Abstract. This study presents the results from the Tropospheric Chemistry Reanalysis version 2 (TCR-2) for the period 2005–2018 at 1.1∘ horizontal resolution obtained from the assimilation of multiple updated satellite measurements of ozone, CO, NO2, HNO3, and SO2 from the OMI, SCIAMACHY, GOME-2, TES, MLS, and MOPITT satellite instruments. The reanalysis calculation was conducted using a global chemical transport model MIROC-CHASER and an ensemble Kalman filter technique that optimizes both chemical concentrations of various species and emissions of several precursors, which was efficient for the correction of the entire tropospheric profile of various species and its year-to-year variations. Comparisons against independent aircraft, satellite, and ozonesonde observations demonstrate the quality of the reanalysis fields for numerous key species on regional and global scales, as well as for seasonal, yearly, and decadal scales, from the surface to the lower stratosphere. The multi-constituent data assimilation brought the model vertical profiles and interhemispheric gradient of OH closer to observational estimates, which was important in improving the description of the oxidation capacity of the atmosphere and thus vertical profiles of various species.
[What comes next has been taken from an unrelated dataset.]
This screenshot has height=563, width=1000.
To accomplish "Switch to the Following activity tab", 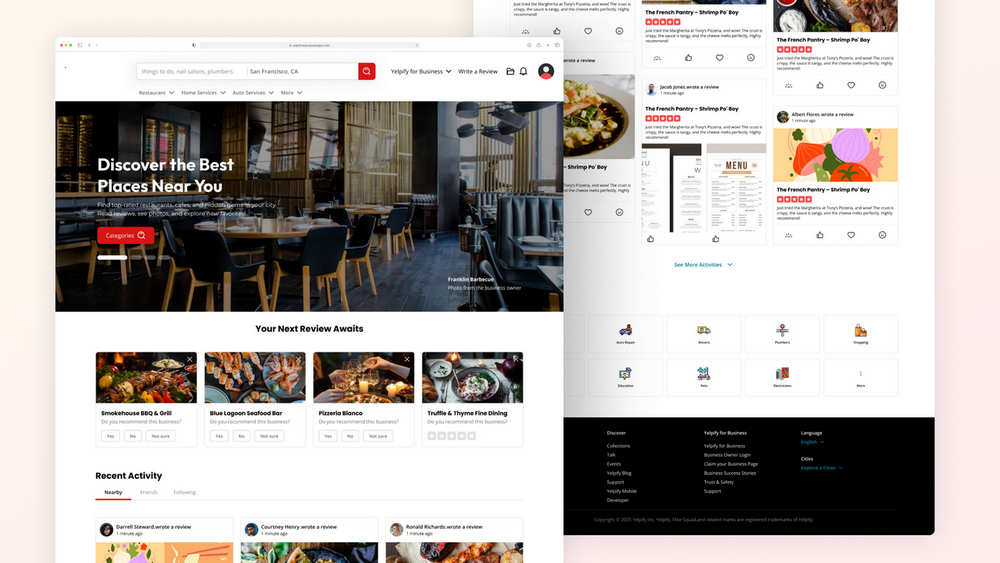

The evaluation results demonstrate the capability of the chemical reanalysis to improve understanding of the processes controlling variations in atmospheric composition, including long-term changes in near-surface air quality and emissions. The estimated emissions can be employed for the elucidation of detailed distributions of the anthropogenic and biomass burning emissions of co-emitted species (NOx, CO, SO2) in all major regions, as well as their seasonal and decadal variabilities. The data sets are available at https://doi.org/10.25966/9qgv-fe81 (Miyazaki et al., 2019a).

Publisher

Copernicus GmbH

Subject

General Earth and Planetary Sciences

Reference118 articles.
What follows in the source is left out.